Spend some time examining these code snippets to fully understand the power of closures put to use for our own good purposes. The key take-away is that there's not really any particular "magic" to module managers. They fulfill both characteristics of the module pattern I listed above: invoking a function definition wrapper, and keeping its return value as the API for that module.
ES6 adds first-class syntax support for the concept of modules. When loaded via the module system, ES6 treats a file as a separate module. Each module can both import other modules or specific API members, as well export their own public API members.
Note: Function-based modules aren't a statically recognized pattern (something the compiler knows about), so their API semantics aren't considered until run-time. That is, you can actually modify a module's API during the run-time.
By contrast, ES6 Module APIs are static (the APIs don't change at run-time). Since the compiler knows that, it can (and does!) check during (file loading and) compilation that a reference to a member of an imported module's API actually exists. If the API reference doesn't exist, the compiler throws an "early" error at compile-time, rather than waiting for traditional dynamic run-time resolution (and errors, if any).

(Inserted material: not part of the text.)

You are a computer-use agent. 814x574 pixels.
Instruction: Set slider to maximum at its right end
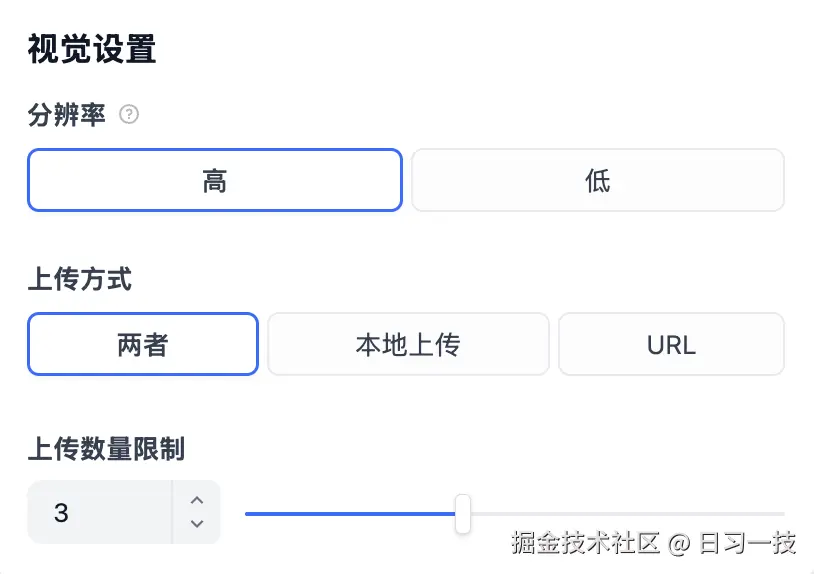point(783,514)
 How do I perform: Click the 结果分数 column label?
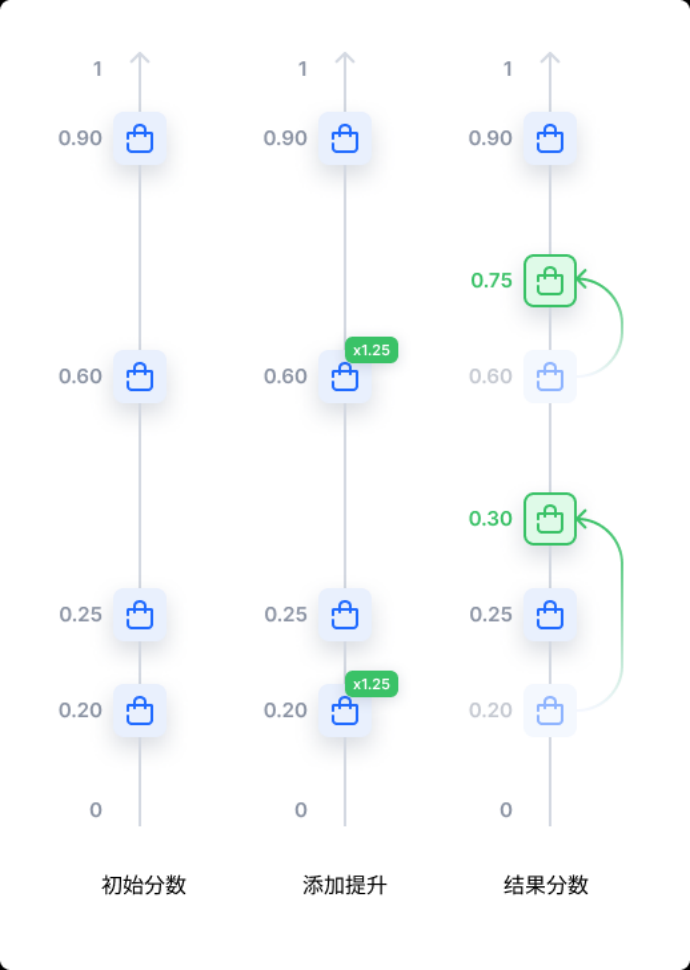click(x=546, y=885)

ES6 modules do not have an "inline" format, they must be defined in separate files (one per module). The browsers/engines have a default "module loader" which synchronously loads a module file when it's imported.
Consider:
bar.js
function hello(who) {
return "Let me introduce: " + who;
}
export hello;
foo.js
// import only `hello()` from the "bar" module
import hello from "bar";
var hungry = "hippo";
function awesome() {
console.log(
hello( hungry ).toUpperCase()
);
}
export awesome;
// import the entire "foo" and "bar" modules
module foo from "foo";
module bar from "bar";
console.log(
bar.hello( "rhino" )
); // Let me introduce: rhino
foo.awesome(); // LET ME INTRODUCE: HIPPO
Note: Separate files "foo.js" and "bar.js" would need to be created, with the contents as shown in the first two snippets, respectively. Then, your program would load/import those modules to use them, as shown in the third snippet.
import
imports one or more members from a module's API into the current scope, each to a bound variable (hello
in our case). module
imports an entire module API to a bound variable (foo
, bar
in our case). export
exports an identifier (variable, function) to the public API for the current module. These operators can be used as many times in a module's definition as is necessary.
The contents inside the module file are treated as if enclosed in a scope closure, just like with the function-closure modules seen earlier.

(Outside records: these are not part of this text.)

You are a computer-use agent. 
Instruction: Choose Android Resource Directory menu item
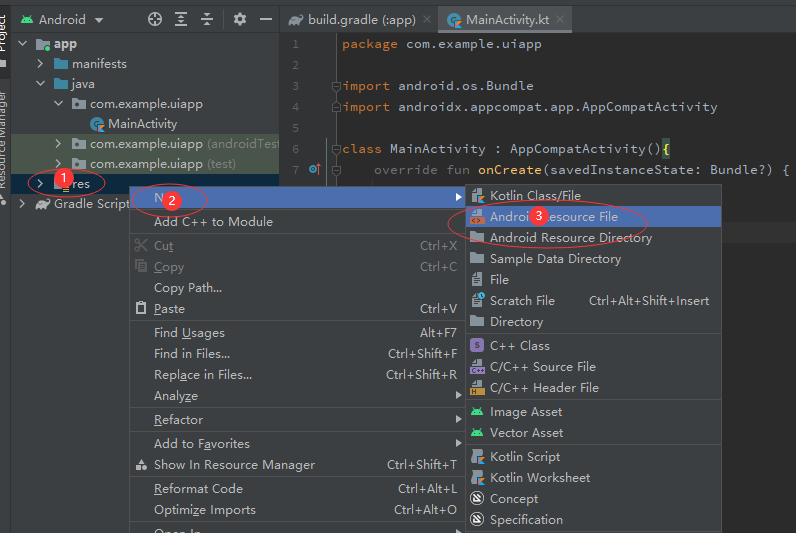[570, 238]
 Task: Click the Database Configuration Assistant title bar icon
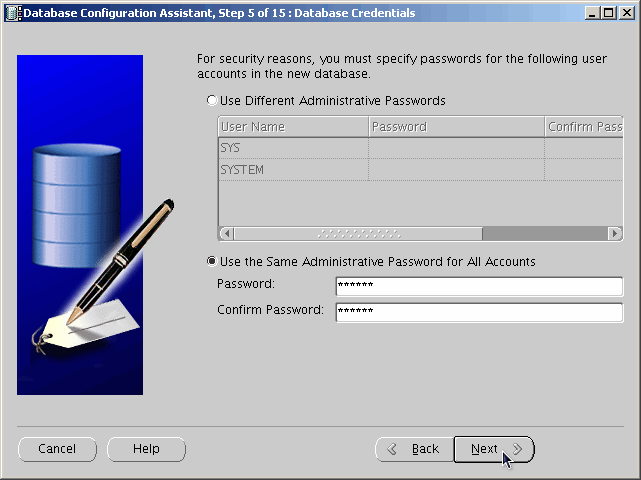[11, 13]
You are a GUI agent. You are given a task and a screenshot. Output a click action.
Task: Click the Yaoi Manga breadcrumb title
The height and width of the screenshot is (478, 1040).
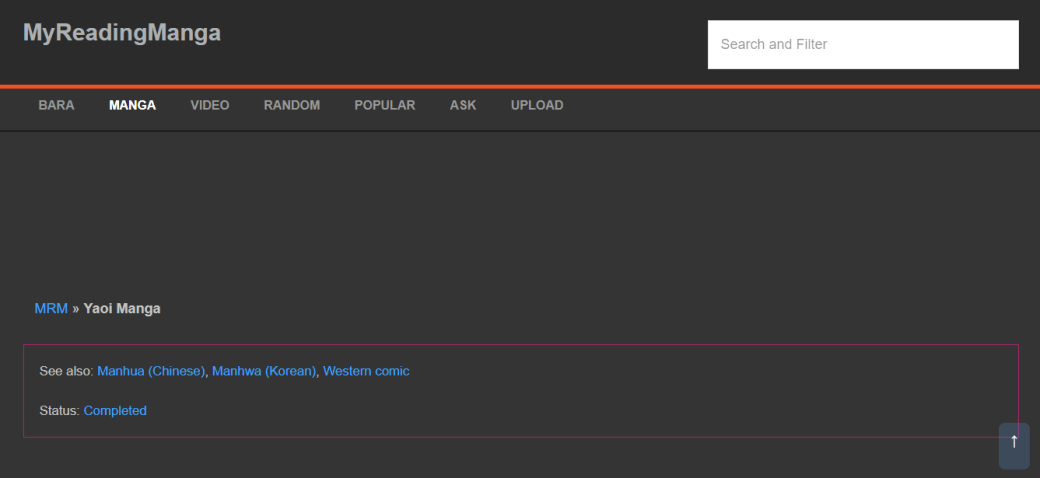pos(122,309)
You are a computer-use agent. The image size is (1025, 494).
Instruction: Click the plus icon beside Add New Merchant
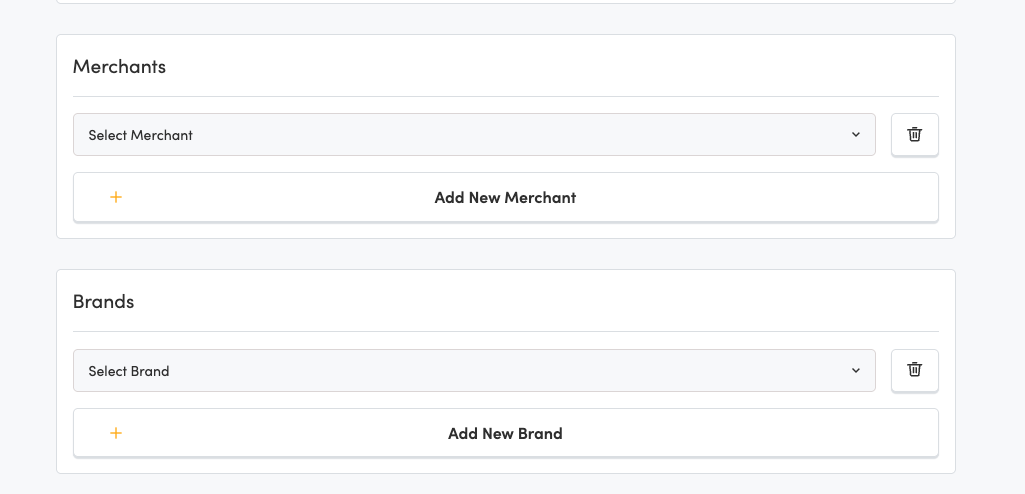(116, 197)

Closure is actually just a standard and almost obvious fact of how we write code in a lexically scoped environment, where functions are values and can be passed around at will.
Closure is when a function can remember and access its lexical scope even when it's invoked outside its lexical scope.
Closures can trip us up, for instance with loops, if we're not careful to recognize them and how they work. But they are also an immensely powerful tool, enabling patterns like modules in their various forms.
Modules require two key characteristics:
- an outer wrapping function being invoked, to create the enclosing scope
- the return value of the wrapping function must include reference to at least one inner function that then has closure over the private inner scope of the wrapper.
Now we can see closures all around our existing code, and we have the ability to recognize and leverage them to our own benefit!